Buy a property (Outside of dublin) for €200k that has some growth potential and a decent prospect of steady rent. Thee are loads of properties around the country that fits this bill. Put the other €100k in the highest yielding deposit account out there. Dont invest in shares if you dont feel comfortable doing so. Thats my advice.


----------



## Sarenco (16 Feb 2018)

There are still plenty of 2-bed apartments in central Dublin (Dublin 7 & 8) at around the €250k mark that you would expect to throw off a net income in excess of €1,000 per month.

Obviously any rental property comes with risks but it might be the best option in this case given the parameters set by the OP.


----------



## cremeegg (16 Feb 2018)

Dear Mary,

Cremeegg drew my attention to your post. 

I am a 20 year old student at University in Ireland. If you loan me €200k, I will purchase a property in the estate where I am renting at the moment. €180k purchase price plus €20k for fees, furniture and minor refurb. I will use one room for myself and rent the other rooms to other students. I will charge rent of €14,000 and so avail of the rent a room relief. This is less than the prevailing rent in the area. From this I will pay you €200 per week or €10,400.

In the event that I go abroad for a period during my studies, I can ensure that the property will continue to be rented and managed.

My intention would be that when I graduate in 5 years time I will either (1) sell the house and return your €200k or (2) Remortgage the house and return your €200k, or (3) renew the arrangement for a further period.  The contract would need to allow some flexibility around the timing of this.

I am perfectly happy for you to have a charge over the property and the right to appoint a rent receiver. I am happy for you to have your own solicitor draw up the contract.

This would be an exceptionally good deal for me, giving me rent free accommodation for the 5 year term, I would be in a position to fund the cashflow due to a better return than landlords normally receive, as the rental income would be free of tax. 

It would also give you a return of 5.2% during the term and the €200k returned at the end of that time. I hope that is of interest. 

I would be delighted to hear from you.

regards

FO'C


----------



## Boyd (16 Feb 2018)

jim said:


> Username you mention the plethora of costs after purchasing. Woud you mind outlining what these are please? I spend €200-€300 per yr average on upkeep/repairs. I dont have any annual “service fee” - maybe buy a house 8nstead and avoid this cost. Property tax of course is a nuisance and tax on rental income is what it is but i really do think the argument againts property investment on AAM should be more balanced.

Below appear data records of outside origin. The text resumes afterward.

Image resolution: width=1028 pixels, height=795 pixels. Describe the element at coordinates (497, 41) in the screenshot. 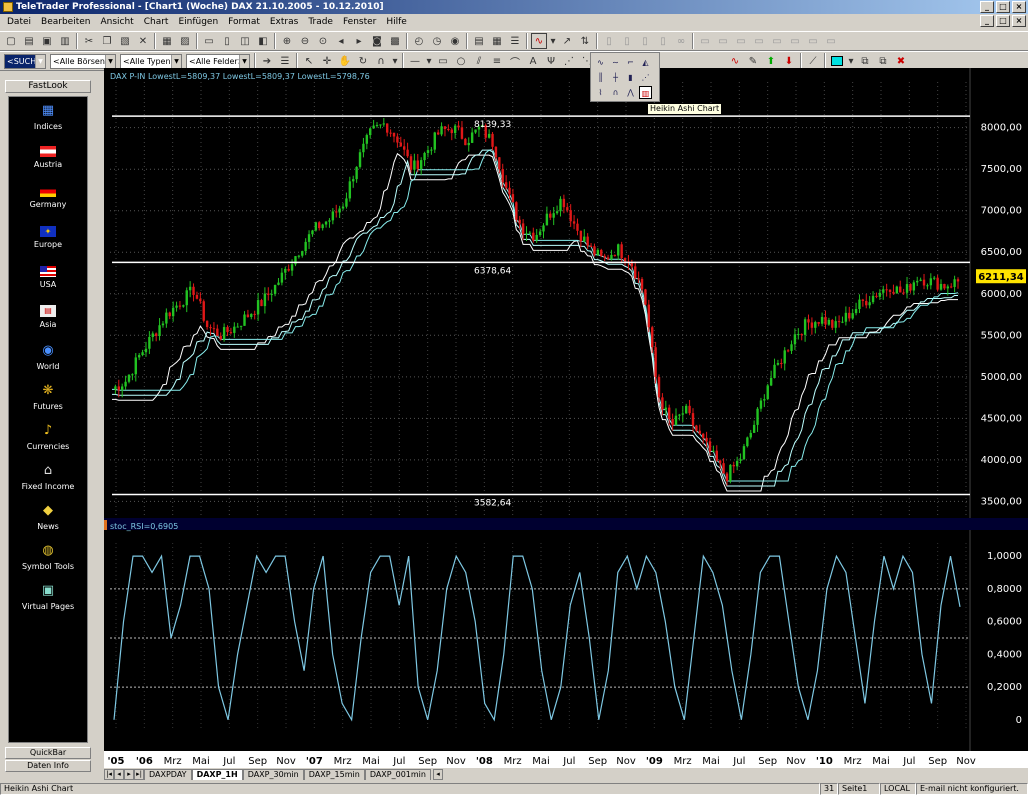

I see `chart-table-icon: ▦` at that location.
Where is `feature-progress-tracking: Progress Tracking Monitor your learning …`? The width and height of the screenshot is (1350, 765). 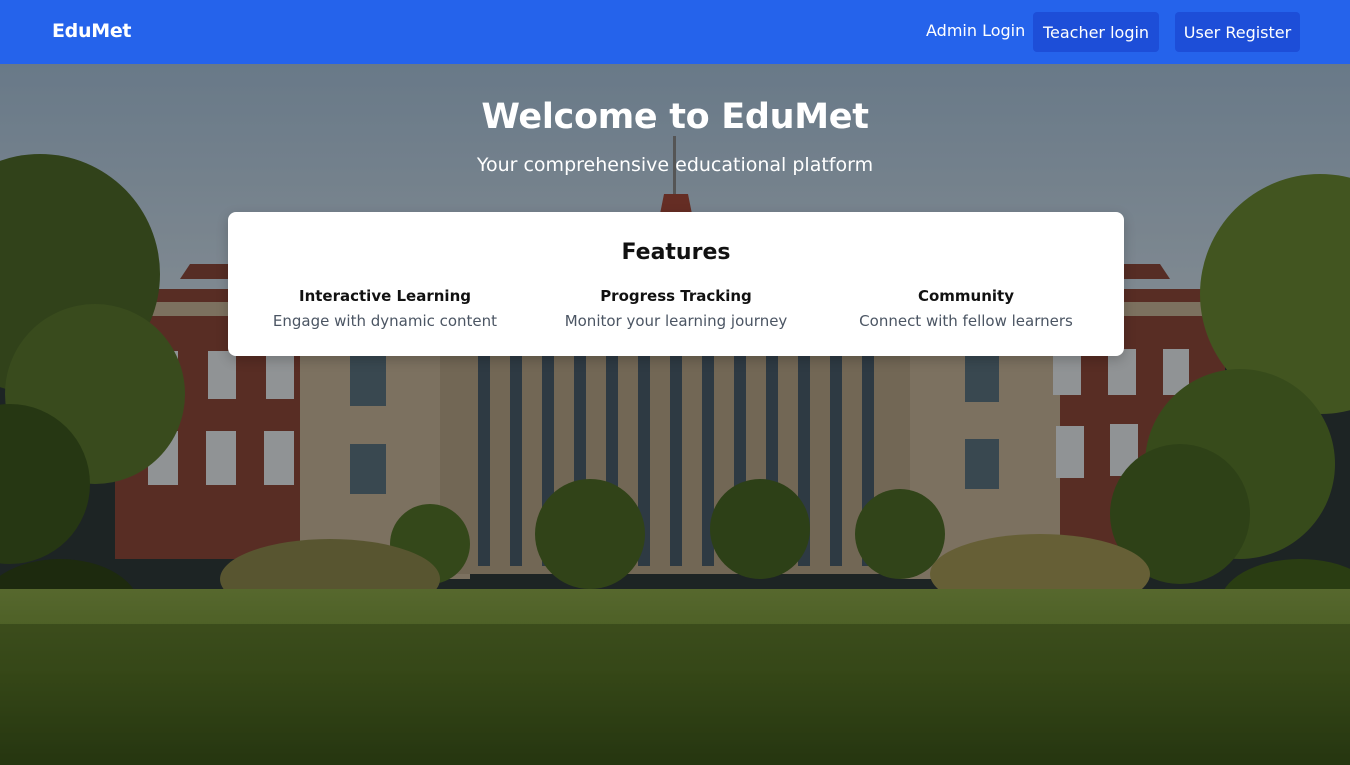
feature-progress-tracking: Progress Tracking Monitor your learning … is located at coordinates (676, 308).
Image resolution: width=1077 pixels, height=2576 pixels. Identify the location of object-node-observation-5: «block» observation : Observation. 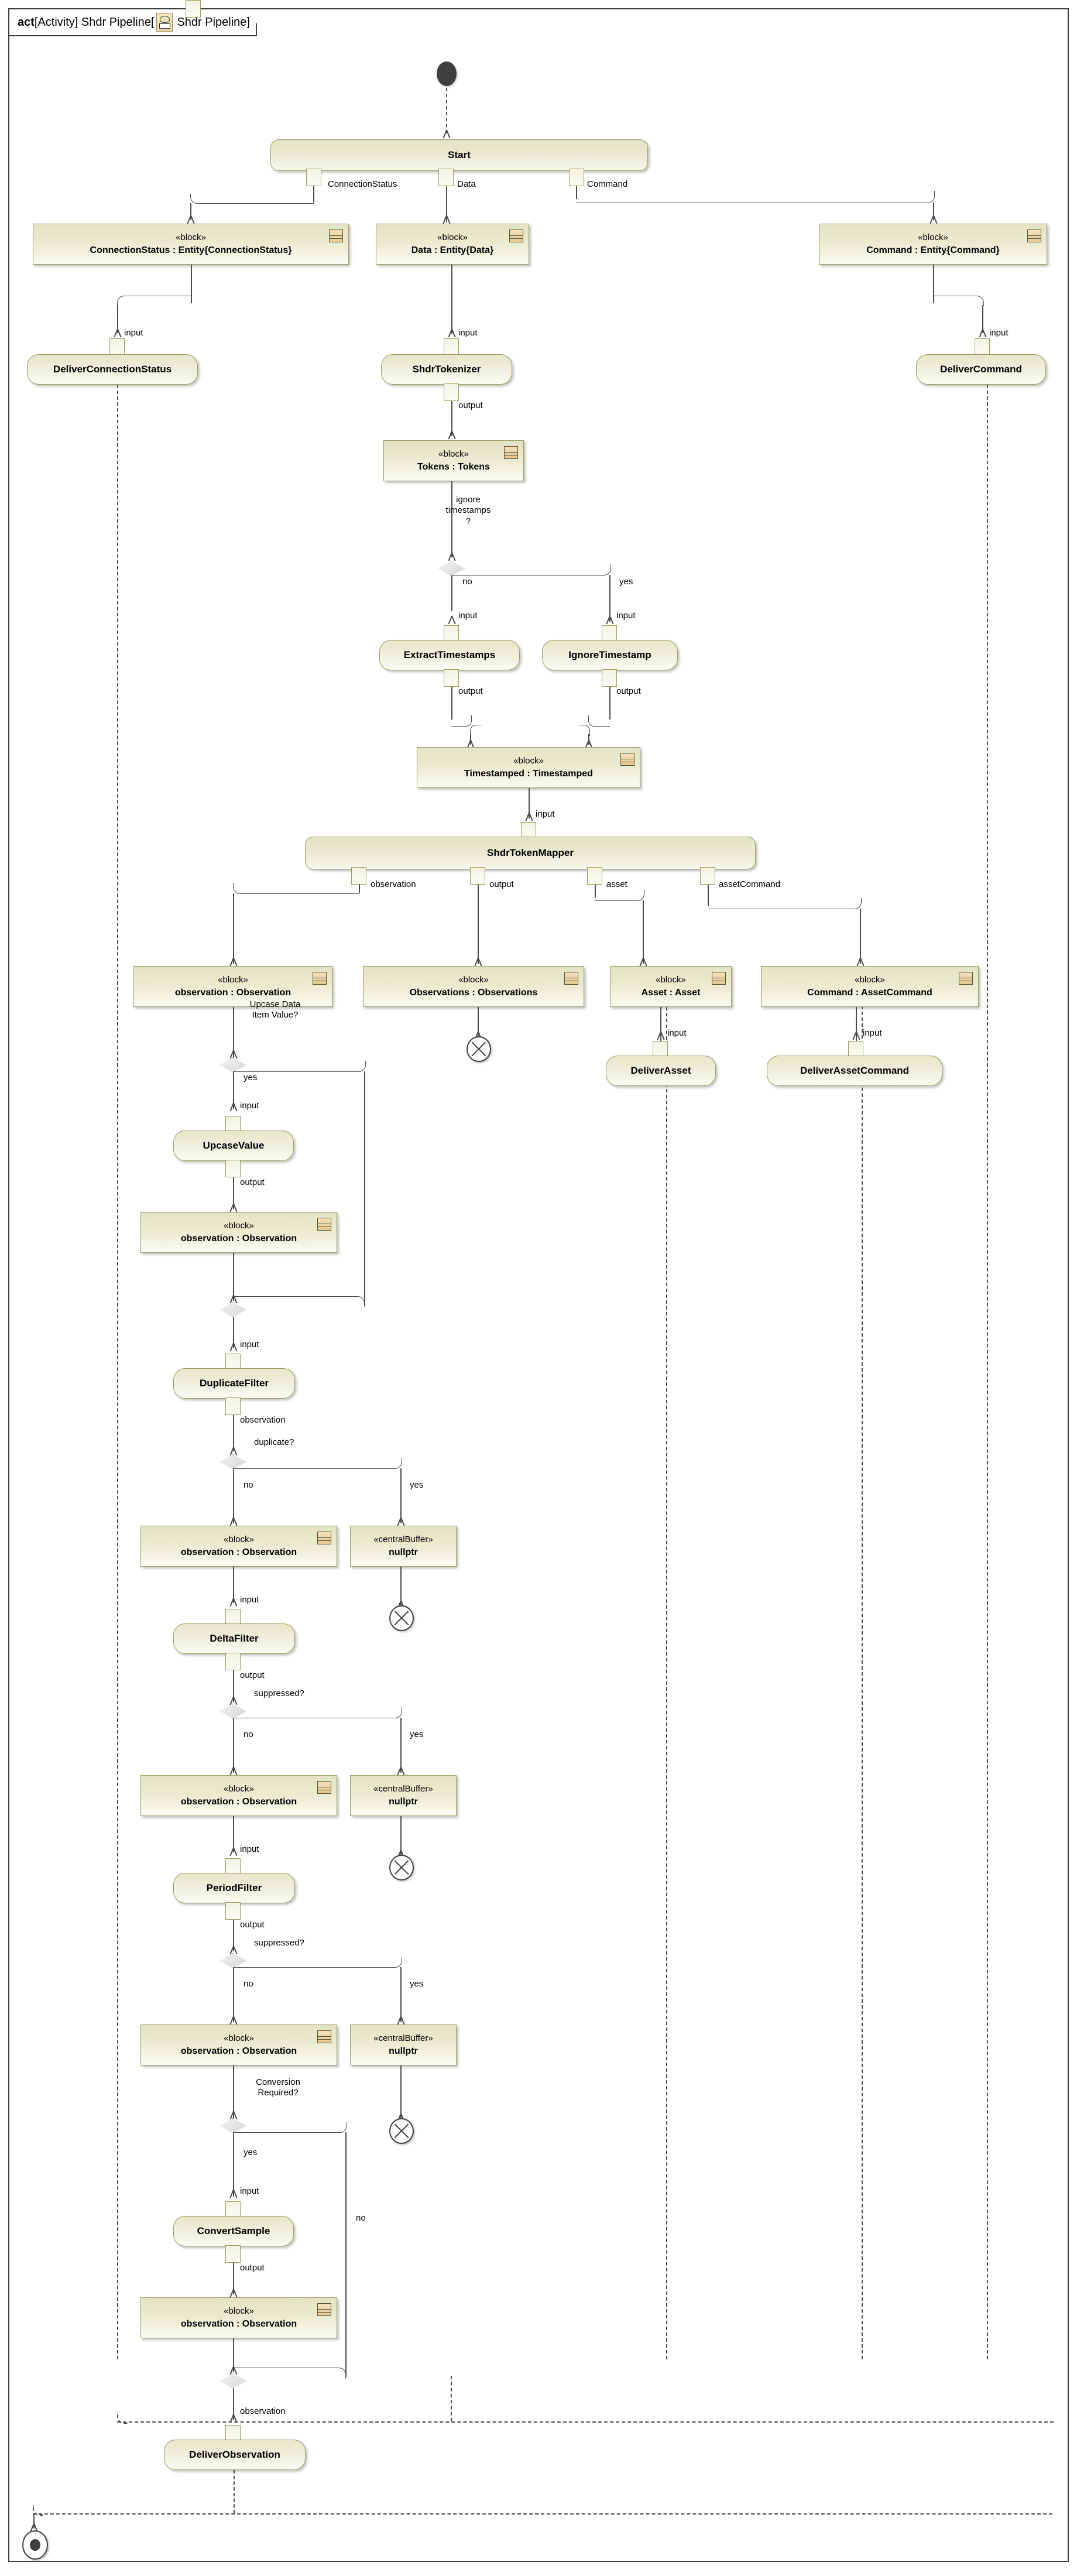
(239, 2045).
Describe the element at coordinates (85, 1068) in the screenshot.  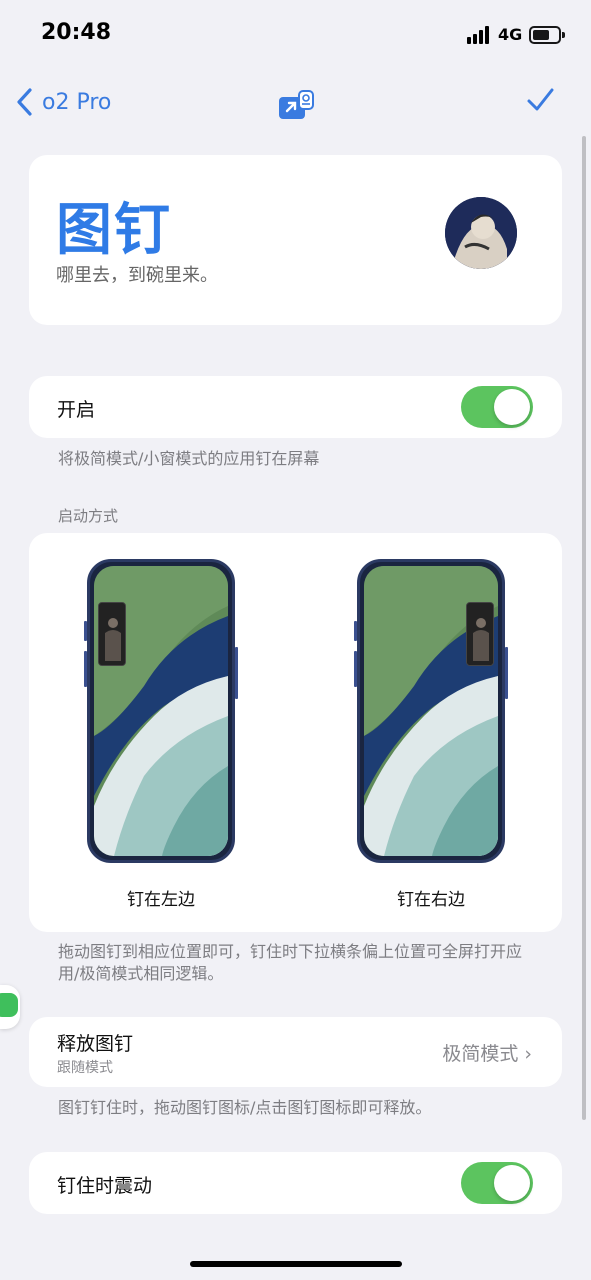
I see `release-pin-subtitle: 跟随模式` at that location.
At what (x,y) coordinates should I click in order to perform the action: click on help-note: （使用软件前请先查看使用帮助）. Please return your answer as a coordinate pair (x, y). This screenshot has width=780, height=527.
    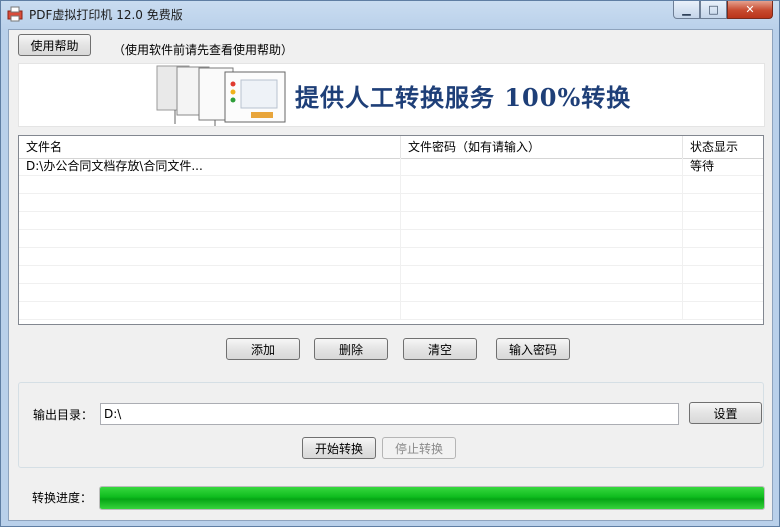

Sure, as I said, I'm not a landlord, this is only from my experience of renting and ringing landlord to say this or that is broken. Perhaps its down to my selected rental quarters! As you mentioned, the upkeep/repairs is the obvious one. To be honest, I would have thought your figure was quite a low outlay per year, considering a single washing machine/white goods replace/repair could cost that alone. Factor in any re-painting, waste charges, home insurance is another couple of hundred quid, PTRB registration. I mentioned the service fees as apartments were already being discussed in the thread. Obviously if that's not applicable, then that's not an outlay. My point was just to consider that all those _can _add up if you are on a tight budget, not that all were applicable in all scenarios.

Dealing with any sort of unruly/disruptive tenants is another thing that comes with a time/stress cost.


----------



## Gordon Gekko (16 Feb 2018)

On balance, a rental property wouldn’t be the worst thing in the world. A diversified REIT portfolio would be better, and diversification across asset classes would be even better. But sometimes simplicity is best.


----------



## Jim2007 (16 Feb 2018)

Mary17 said:


> I know the price of property could go down in that time but at least I would have some income from it and could hold on a bit longer until the time was right to sell it.



Except that the income generated will also fall and how long can you hold on? Ten years , fifteen years.... some people are still sitting on negative equity.  The fact you can not move a house means that you are 100% dependent on the market in that location and it does not matter in the slightest how the market is going else where.  In the last recession the Irish lost the most personal wealth in the EU for the simple reason that they insisted in holding one of the most risky asset classes around, holding lots of it and borrowing to do so.  If you insist on property at least by a European REIT, not one those penny stock Irish REITs.


----------



## Aurora (16 Feb 2018)

cremeegg said:


> Dear Mary,
> 
> Cremeegg drew my attention to your post.
> 
> ...


----------



## Gordon Gekko (16 Feb 2018)

Is buying yourself a home or a bigger home an option with a view to generating tax-free “Rent-a-Room” income?

That could give rise to a tax-free gain because it’s your home and tax-free income; a decent combo.


----------



## Aurora (16 Feb 2018)

FO’C.. Wouldn’t Mary be liable for a large tax bill annually on the interest received?


----------



## cremeegg (16 Feb 2018)

It appears from the original post that the OP is unemployed. Interest income of €200 per week would not give rise to significant or perhaps any tax liability.

The return of €200k at the end of the period would have no tax implication as the repayment of a loan.


----------



## Sarenco (16 Feb 2018)

@cremeegg 

I assumed your post was meant to be a joke.  No?


----------



## Mary17 (18 Feb 2018)

Thanks all for your input and @cremeegg's friend, it's a nice idea and I wish you well   I will carry on with my research before I decide what to do.  Thanks again.


----------



## cremeegg (18 Feb 2018)

Sarenco said:


> @cremeegg
> 
> I assumed your post was meant to be a joke.  No?



If you mean, do I seriously expect the OP to lend €200k to an anonymous poster to buy a house, then no I don't, and I wouldn't do so myself.

However, although I wrote the post myself, FO'C represents a real person and their circumstances. I wanted to see what flaws other posters might see in the proposal.


----------